What happened to me is that I went from being _the_ key employee who built and architected major parts of everything, to slowly but steadily being stripped of every single task, meeting, project, in favor of new people who were brought in to cover those areas they had experience with on their resume (but not necessarily performed at a higher level even after their ramp-up period, in my obviously biased opinion).
In the end (after about a couple years from my productivity peak) I ended up as a completely disposable resource, with literally nobody paying attention to anything I had to say. It surely was a very tough mental exercise for me, I had to brain dump all I knew about the technology to all these new hires dozens of times, knowing that they would completely replace me in months and leave me task-less, which they did. I had crazy impostor syndrome constantly thinking "do I suck this much that they are replacing me for everything?" (the answer was no: I was able to obtain job offers from 4 FAANG companies, and I joined one).
The worst part of all is that nobody will tell you what's going to happen, your manager (manager that you didn't have when you joined since you built the damn thing when nobody was even around!) and everyone around you will keep praising you. But each and every single day, one little piece of the puzzle will be taken away from you and given to the new hire with the shiny experience on the resume.
What "saved" my mental sanity is that I am a good negotiator and so I was able to negotiate a decent equity package at the beginning and put it in writing in my contract (2%+). Unless the company is doing particularly bad business-wise, screwing up common shareholders, especially if you early exercise, it's not that easy, so throughout all this period I took comfort in the fact that I was still likely vesting more shares than anyone else non-exec who was brought in to replace me.
I have left that company now, but so far it paid off, since I've already been able to obtain some liquidity for those shares by selling some of them to private parties. In the vast majority of cases, it would have been worthless as startup equity ends up underwater.
https://blog.codinghorror.com/commandos-infantry-and-police/
It might be the case that you excel at the "first wave", but are not interested or not talented at the kind of work that needs to be done at a later stage of the company lifecycle. If so, that's nothing to be ashamed of.

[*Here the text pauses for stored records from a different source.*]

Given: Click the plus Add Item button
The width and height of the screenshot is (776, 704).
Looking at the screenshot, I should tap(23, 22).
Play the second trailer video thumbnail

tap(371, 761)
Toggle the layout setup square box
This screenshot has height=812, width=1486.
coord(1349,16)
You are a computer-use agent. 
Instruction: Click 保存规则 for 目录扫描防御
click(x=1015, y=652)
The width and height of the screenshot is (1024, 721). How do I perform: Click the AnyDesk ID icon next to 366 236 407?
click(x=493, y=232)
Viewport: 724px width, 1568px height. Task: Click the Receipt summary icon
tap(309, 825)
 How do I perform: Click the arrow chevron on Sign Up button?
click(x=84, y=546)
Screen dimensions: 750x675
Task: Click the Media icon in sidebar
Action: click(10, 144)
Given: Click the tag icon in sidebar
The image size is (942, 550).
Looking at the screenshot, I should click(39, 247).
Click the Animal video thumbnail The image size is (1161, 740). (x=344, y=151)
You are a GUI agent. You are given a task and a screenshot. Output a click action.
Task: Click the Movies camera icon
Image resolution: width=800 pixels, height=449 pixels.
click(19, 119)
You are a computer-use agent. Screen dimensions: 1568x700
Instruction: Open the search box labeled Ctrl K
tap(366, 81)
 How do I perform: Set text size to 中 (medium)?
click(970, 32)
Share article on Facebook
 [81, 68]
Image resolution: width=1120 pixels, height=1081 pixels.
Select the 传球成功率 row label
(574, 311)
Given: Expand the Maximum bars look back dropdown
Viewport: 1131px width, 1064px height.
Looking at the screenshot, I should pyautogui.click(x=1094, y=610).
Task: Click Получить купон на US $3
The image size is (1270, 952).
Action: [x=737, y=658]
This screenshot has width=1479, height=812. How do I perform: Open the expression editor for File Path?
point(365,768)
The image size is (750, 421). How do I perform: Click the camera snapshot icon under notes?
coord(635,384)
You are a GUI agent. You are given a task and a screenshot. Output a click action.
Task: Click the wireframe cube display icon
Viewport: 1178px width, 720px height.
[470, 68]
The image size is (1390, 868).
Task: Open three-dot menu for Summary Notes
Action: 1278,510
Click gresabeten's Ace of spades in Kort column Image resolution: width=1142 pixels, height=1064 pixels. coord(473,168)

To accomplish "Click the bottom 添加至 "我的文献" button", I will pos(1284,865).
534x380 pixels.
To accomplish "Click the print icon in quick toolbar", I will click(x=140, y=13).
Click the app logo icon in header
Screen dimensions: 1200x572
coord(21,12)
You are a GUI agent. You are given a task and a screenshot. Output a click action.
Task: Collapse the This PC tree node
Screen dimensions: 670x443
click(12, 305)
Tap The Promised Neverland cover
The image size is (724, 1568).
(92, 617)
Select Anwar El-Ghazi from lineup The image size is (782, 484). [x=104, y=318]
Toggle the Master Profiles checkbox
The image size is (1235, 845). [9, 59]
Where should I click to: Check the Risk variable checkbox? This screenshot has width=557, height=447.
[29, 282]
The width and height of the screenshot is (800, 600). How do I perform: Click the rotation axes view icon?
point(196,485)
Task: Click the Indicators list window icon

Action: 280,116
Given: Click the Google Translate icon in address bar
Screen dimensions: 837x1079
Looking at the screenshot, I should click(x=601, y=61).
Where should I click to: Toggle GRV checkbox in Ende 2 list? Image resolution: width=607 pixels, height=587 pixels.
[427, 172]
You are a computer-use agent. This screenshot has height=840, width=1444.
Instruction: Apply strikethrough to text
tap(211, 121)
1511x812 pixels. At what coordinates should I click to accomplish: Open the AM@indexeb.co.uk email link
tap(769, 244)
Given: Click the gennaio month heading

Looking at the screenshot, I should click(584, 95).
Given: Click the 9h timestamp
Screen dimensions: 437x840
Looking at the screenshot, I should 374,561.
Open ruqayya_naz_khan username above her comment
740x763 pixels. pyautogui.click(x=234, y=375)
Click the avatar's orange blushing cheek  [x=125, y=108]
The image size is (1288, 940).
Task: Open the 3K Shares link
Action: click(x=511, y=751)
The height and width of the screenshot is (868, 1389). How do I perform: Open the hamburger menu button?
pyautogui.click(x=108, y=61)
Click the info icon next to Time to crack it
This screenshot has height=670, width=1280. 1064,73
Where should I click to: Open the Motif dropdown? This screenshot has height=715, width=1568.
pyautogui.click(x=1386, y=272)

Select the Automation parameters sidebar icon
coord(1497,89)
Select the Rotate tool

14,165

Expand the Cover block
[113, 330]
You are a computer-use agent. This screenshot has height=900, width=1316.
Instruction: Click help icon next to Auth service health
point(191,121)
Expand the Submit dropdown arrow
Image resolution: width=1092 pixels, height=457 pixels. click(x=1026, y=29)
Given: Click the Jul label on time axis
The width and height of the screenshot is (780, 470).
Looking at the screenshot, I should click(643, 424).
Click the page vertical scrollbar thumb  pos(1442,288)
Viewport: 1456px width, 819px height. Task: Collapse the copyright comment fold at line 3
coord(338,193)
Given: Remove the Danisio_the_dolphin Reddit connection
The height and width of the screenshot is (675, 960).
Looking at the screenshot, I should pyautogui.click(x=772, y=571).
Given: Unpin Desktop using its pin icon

edit: i guess what i am arguing is that it isn't a failure if your skills are better suited to one early phase of a business lifecycle. these skills are highly valuable in the right context. if that's the case, it could be win-win-win outcome (for you, your current employer, and your next employer) for you to switch to a different company that is in the phase you are most effective at, if your current employer has sucessfully grown out of that phase.
If you were not needed, you would have been let go already. Just do your work as you are used to from the beginning, keep learning new things and be as flexible as a gymnast when it comes to learning. THat will make you more valuable.
Unlike a big company where there's a very strict hierarchy and structure, and all you have to do to rise up in the ranks is put in the time, in a startup it's a free-for-all.
That means you have the power to change your situation. As more engineers join and take on pieces of work you've been involved in, you can start to scale yourself. Be a leader, start new initiatives, think about the bigger picture instead of just your job, and inspire others to see your vision.
You don't need a fancy exec title to be a leader. You don't need permission. You just need to start behaving like one.
I think the first step would be making sure you know what you want, they know what you want, and everyone is on the same page to get there.
I mean, are you okay just being another engineer or do you want to a key technical leader as the organization grows? Those can be two very different roles.